Puis, après avoir pris le contrôle de Kidal et de Tombouctou, ces derniers rompirent leur alliance avec les rebelles touaregs en les chassant de Gao, où le MNLA avait établi son quartier général. La suite est connue : Bamako demanda l’assistance militaire de la France, qui lança les opérations Serval [janvier 2013 – août 2014] et Barkhane.

Il était alors estimé qu’environ un millier de soldats des FAMa avaient rejoint les rangs des rebelles touareg en 2012. Et on aurait pu penser que leur choix de tourner leurs armes vers leurs camarades allait être définitif et qu’aucune mesure de mansuétude allait leur être appliquée. Finalement, ce ne sera pas le cas.

En effet, les autorités maliennes ont indiqué, le 5 février dernier, que 5.000 membres de milices et de groupes armés implantés dans le centre du pays avaient rejoint le processus « Désarmement, Démobilisation et Réinsertion » [DDR], prévu par les accords de paix d’Alger.

« À la date butoir du 31 janvier fixée par le premier ministre, 5.000 combattants ont été enregistrés comme détenant des armes de guerre, dont 600 ont déjà déposé une arme », a ainsi affirmé, auprès de l’AFP, Zahabi Ould Sidy Mohamed, le président de la Commission nationale Désarmement, Démobilisation et Réinsertion.

Et tous ne sont pas d’anciens membres de milices d’autodéfense ou de groupes armés favorables à l’indépendance de l’Azawad. « Parmi eux, il y a d’anciens jihadistes », a en effet précisé M. Ould Sidy Mohamed.

Quatre jours plus tard, le président de la commission « DDR » a indiqué que sur « un millier de déserteurs, 538 ont répondu physiquement présents » à un appel invitant les anciens militaires à se faire connaître et enregistrer. Et, visiblement, c’est une bonne nouvelle pour l’état-major des FAMa.

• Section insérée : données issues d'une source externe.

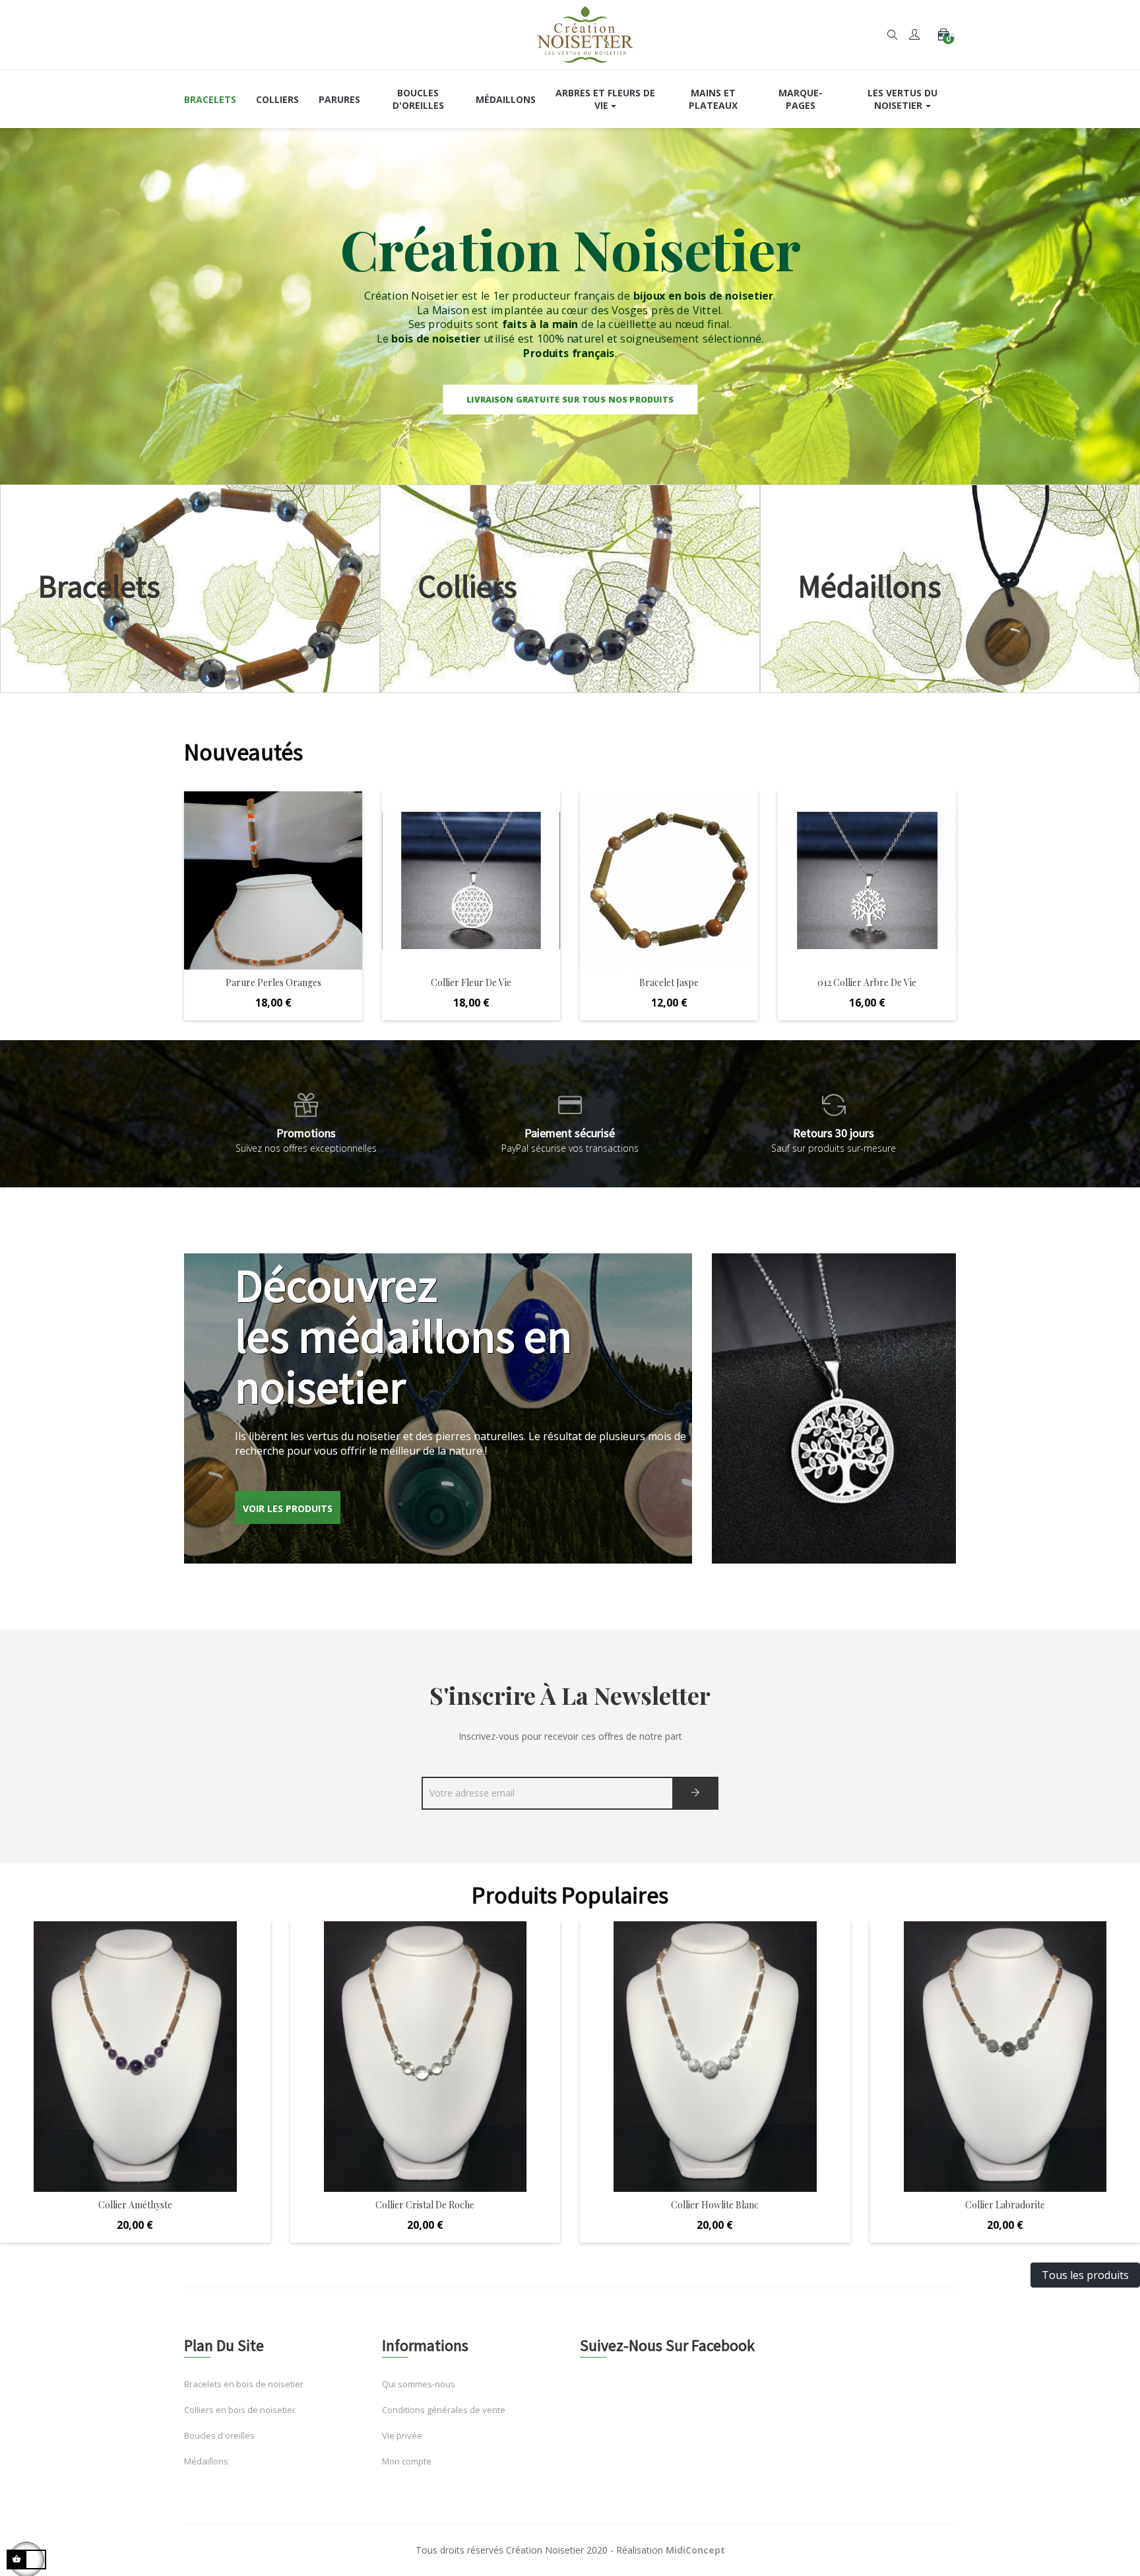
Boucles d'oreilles (219, 2435)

« Dans le cadre de la mise en oeuvre de l’accord pour la paix et la réconciliation [APR] issu du processus d’Alger, des personnels anciennement membres des FAMa, mais qui avaient déserté, regagnent la famille des FAMa », s’est-il en effet réjoui. Sont concernés les officiers, les sous-officiers et les militaires du rang.

Cependant, précise l’état-major malien, ces anciens déserteurs « suivront un recyclage avant leur redéploiement. »

Pour M. Ould Sidy Mohamed, « c’est une bonne chose pour le processus du DDR et pour la paix. » Et, a priori, d’autres déserteurs pourraient prendre le même chemin. « Certains de la CMA [Coordination des mouvement de l’Azawad, ndlr] ont répondu à l’appel. Et d’autres militaires qui sont encore tapis dans les groupes armés ont déjà annoncé qu’ils arrivaient. C’est vraiment très bon signe pour le processus », a-t-il ajouté.

Cependant, la CMA regroupe des formations qui jouent un double-jeu. Tel est le cas du Haut conseil pour l’unité de l’Azawad [HCUA], qui compte dans ses rangs des membres se disant en rupture de ban avec le groupe jihadiste Ansar Dine.  »

Le HCUA « est un des groupes signataires des accords d’Alger mais en même temps, clairement, il n’hésite pas à afficher une forme de proximité avec Iyad Ag Ghali et Ansar Dine, que ce soit une proximité sur le fond ou d’hommes », avait-on dénoncé au ministère français des Armées, en juin 2016. De quoi laisser craindre, dans le cas où des mesures précautions seraient insuffisantes ou incorrectement appliquées, des incidents de type « green on blue », une expression utilisée pour les cas où des soldats sont attaqués par l’un des leurs.